Vermaelen, making his first start of the tournament, powered a header from Kevin De Bruyne's corner against the join of the post and the bar with 16 minutes left of the Group B match in St Petersburg.
The ball bounced back, hit the hand of Finland goalkeeper Lukas Hradecky and fell back over the goal line to break the deadlock -- despite Hradecky's desperate attempt to scoop it out back out.
"Honestly speaking, at the moment it went in, I thought it was my goal but I didn't spend the rest of the game worrying about it," the 35-year-old Vermaelen, who debuted in 2006 for his country and has 83 caps, told a news conference on Tuesday.
"After the final whistle, looking up at the big screen, I saw it was given as an own goal. But I see it as my goal, although officially it might not be.
"It was goal we made ourselves, not one that was the fault of the opponent. It was a perfect corner delivered by Kevin and I headed it in the direction of the goal.
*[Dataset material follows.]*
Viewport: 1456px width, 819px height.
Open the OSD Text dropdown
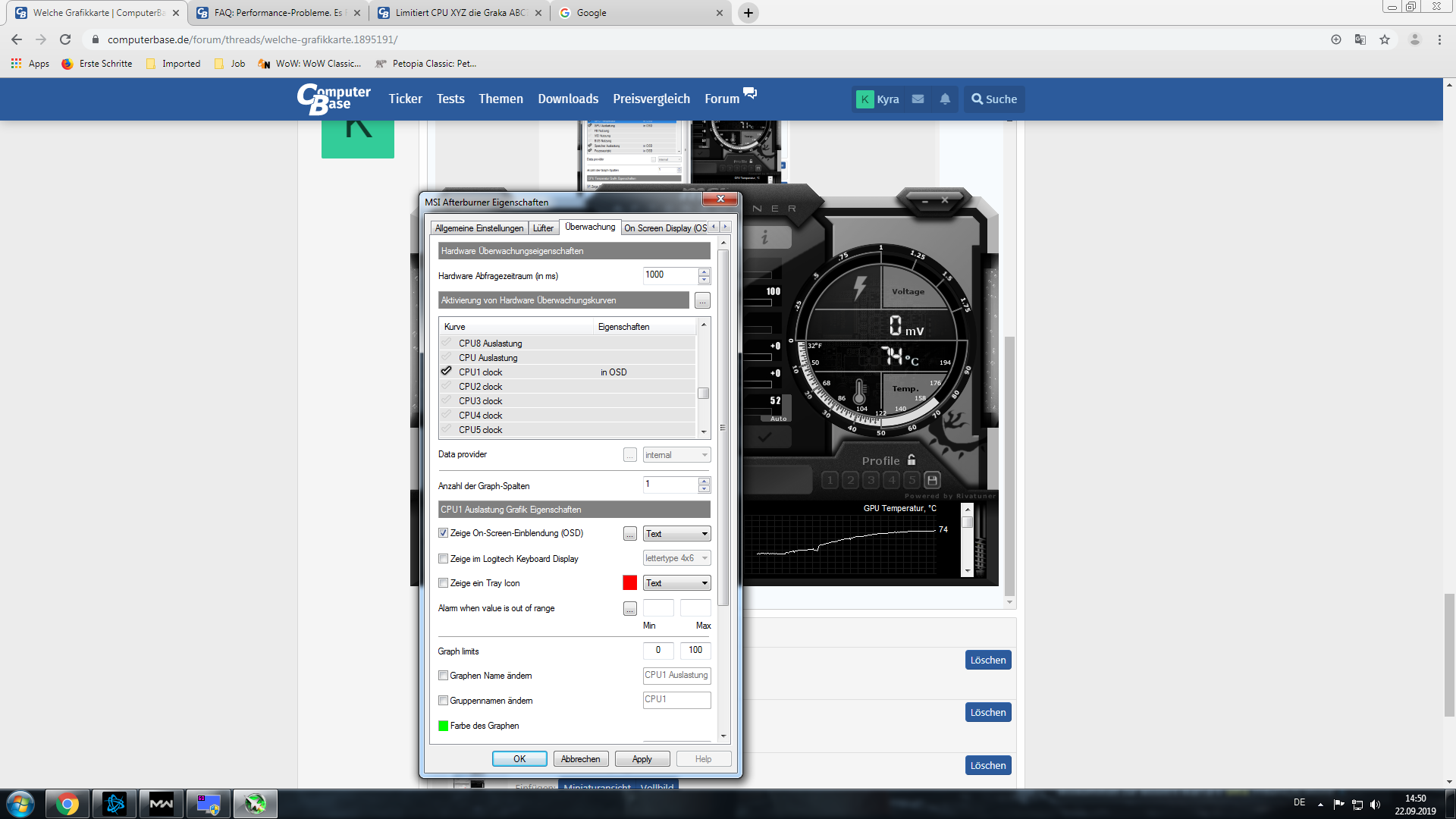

So, that it is officially, an own goal is a pity," he said.
Own goals are one of football's biggest grey areas and are not mentioned in the Laws of the Game, not even in the glossary of football terms.
But it is generally considered that if an effort on goal was on target before any deflection, the goal is credited to the striker of the ball, while if an effort was clearly going off target, but is then deflected into the goal, that is an own goal.
Vermaelen's effort hit the woodwork, bounced back into play and would not have gone back into the goal unless it struck Hradecky so, sadly for the defender, it really was an own goal.